I see one of the options being considered to solve the electricity shortage is to introduce rationing.



> South Africans could soon be faced with electricity quotas. Speaking to The Star on Sunday, Jacob Maroga, Eskom's chief executive, revealed that the parastatal was working on a plan which would see household and private industry usage being rationed.
> 
> According to Maroga, this ration would be calculated using an average consumption minus a specific percentage reduction.
> 
> Consumers who use more than their defined quota could face punitive costs or face being cut off.
> from IOL here


Hmm. I wonder if Alusaf will attract a punitive rate?

----------


## OldGoat

That's a bit rough. It's not really how much we use but *when* we use it.

----------


## Dave A

> It's not really how much we use but *when* we use it.


Exactly! The most effective strategy would be one that focuses on moving peak demands around.

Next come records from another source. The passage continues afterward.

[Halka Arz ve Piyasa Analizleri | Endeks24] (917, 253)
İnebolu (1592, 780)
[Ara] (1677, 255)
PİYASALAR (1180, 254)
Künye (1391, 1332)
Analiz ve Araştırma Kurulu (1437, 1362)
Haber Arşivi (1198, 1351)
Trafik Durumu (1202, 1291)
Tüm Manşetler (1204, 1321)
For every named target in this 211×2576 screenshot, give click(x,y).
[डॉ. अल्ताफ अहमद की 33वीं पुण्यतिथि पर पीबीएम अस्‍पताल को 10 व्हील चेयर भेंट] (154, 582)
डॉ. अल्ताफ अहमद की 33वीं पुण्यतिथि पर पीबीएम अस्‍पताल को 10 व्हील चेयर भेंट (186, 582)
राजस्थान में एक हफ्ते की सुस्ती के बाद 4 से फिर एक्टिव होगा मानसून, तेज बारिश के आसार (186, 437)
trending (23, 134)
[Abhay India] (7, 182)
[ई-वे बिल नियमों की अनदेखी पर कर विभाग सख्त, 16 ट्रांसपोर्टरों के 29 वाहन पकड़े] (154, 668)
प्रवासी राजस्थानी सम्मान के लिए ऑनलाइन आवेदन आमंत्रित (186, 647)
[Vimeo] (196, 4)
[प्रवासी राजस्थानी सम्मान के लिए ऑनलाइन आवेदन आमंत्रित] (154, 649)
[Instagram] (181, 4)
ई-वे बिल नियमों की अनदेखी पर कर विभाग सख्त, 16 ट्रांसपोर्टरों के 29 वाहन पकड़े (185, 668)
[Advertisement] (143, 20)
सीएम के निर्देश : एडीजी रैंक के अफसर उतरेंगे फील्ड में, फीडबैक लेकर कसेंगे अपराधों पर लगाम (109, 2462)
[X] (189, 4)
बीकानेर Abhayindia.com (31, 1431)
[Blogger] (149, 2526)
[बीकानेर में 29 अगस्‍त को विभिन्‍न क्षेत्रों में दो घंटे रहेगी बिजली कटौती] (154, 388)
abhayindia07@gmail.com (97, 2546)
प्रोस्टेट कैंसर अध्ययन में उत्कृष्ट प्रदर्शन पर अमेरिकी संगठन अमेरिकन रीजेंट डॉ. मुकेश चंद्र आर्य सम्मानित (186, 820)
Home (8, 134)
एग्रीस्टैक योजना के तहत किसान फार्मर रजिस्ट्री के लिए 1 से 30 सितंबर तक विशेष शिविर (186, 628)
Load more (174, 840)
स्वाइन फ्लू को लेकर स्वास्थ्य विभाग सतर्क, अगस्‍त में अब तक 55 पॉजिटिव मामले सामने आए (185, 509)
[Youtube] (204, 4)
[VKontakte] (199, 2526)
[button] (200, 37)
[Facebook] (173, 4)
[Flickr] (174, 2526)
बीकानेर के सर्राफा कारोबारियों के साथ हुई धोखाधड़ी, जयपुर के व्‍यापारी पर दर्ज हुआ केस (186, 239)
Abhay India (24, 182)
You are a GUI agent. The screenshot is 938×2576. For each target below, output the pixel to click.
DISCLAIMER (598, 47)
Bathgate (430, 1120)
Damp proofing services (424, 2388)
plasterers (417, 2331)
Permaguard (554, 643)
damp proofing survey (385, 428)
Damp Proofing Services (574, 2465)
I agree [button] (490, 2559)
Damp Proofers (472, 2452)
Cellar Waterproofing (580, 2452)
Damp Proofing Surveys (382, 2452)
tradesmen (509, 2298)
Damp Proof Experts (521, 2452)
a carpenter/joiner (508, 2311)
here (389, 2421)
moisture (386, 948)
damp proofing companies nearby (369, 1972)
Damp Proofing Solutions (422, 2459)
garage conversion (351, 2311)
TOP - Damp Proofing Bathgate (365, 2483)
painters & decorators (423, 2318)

To some extent you would need to change how power is metered and sold. Have a peak rate and an off-peak rate. One heck of a meter conversion, though. Maybe if they started off with the high power consumers and then worked their way down - we might not even have to get down to the household level.

This would also give business a financial incentive to deal with the labour issues that will come with changing standard working hours.

----------


## duncan drennan

> Have a peak rate and an off-peak rate. One heck of a meter conversion, though.


Isn't this already in place for larger consumers? Or is it just dependant on your power factor?

----------


## Debbiedle

What concerns me is that *our office* is at home.  We have a large power bill for a residence.  How will the allowed usage be calculated?

----------


## Dave A

> Isn't this already in place for larger consumers?


At the moment bigger consumers can negotiate cheaper rates - if they are on Eskom directly. I don't know if the time of day when they take their draw is taken into account - somehow I doubt it.

----------


## Chatmaster

> What concerns me is that *our office* is at home.  We have a large power bill for a residence.  How will the allowed usage be calculated?


I have the exact same problem. We have a house with a separate flat and my office is running from the flat. That is also clearly visible if you compare my bill with my previous residence. How exactly do they plan on making the calculation? I can't exactly ration my electricity for my office!

----------


## Dave A

I fully expect to be well below average both at home and at work. Maybe we'll be able to trade credits  :Wink:

----------


## SilverNodashi

man, this is going to hurt a lot of small / SME / home -based business, which are very common in our country. 

I'm already budgettting for some extra UPS's & `n nice big generator to go with that.

----------


## Dave A

Some details of the rationing proposal.



> The government would implement an electricity-rationing programme as a "quick-hit" solution to address the current power blackouts, said Sonjica.
> 
> "We have discussed how quotas will be allocated, who will be exempt from the programme, what incentives and penalties will be in place, when it will start and what legislative enablers we need to have in place for the programme to work," Sonjica said.
> 
> When this rationing programme would be implemented was not clear. Eskom CEO Jacob Maroga said it might take "weeks to months". 
> 
> A concept proposal on the rationing programme submitted to the Cabinet includes quota allocations for various electricity users, penalties and cut-offs, quota trading and flexibility of the programme.
> 
> It is designed to achieve the overall savings target of between 10% and 15% over time.
> ...


The same article also discusses alternative energy sources such as replacing incandescant light bulbs with CFLs, solar water heaters and switching to liquified petroleum gas.

However, I think this statement is going to be remembered for a while to come. Asked what to tell South Africans about the electricity crisis, Public Enterprises Minister Alec Erwin replied:



> Switch off your lights if you are not using them.


So as you leave the room or the country, please remember to switch off the lights.

----------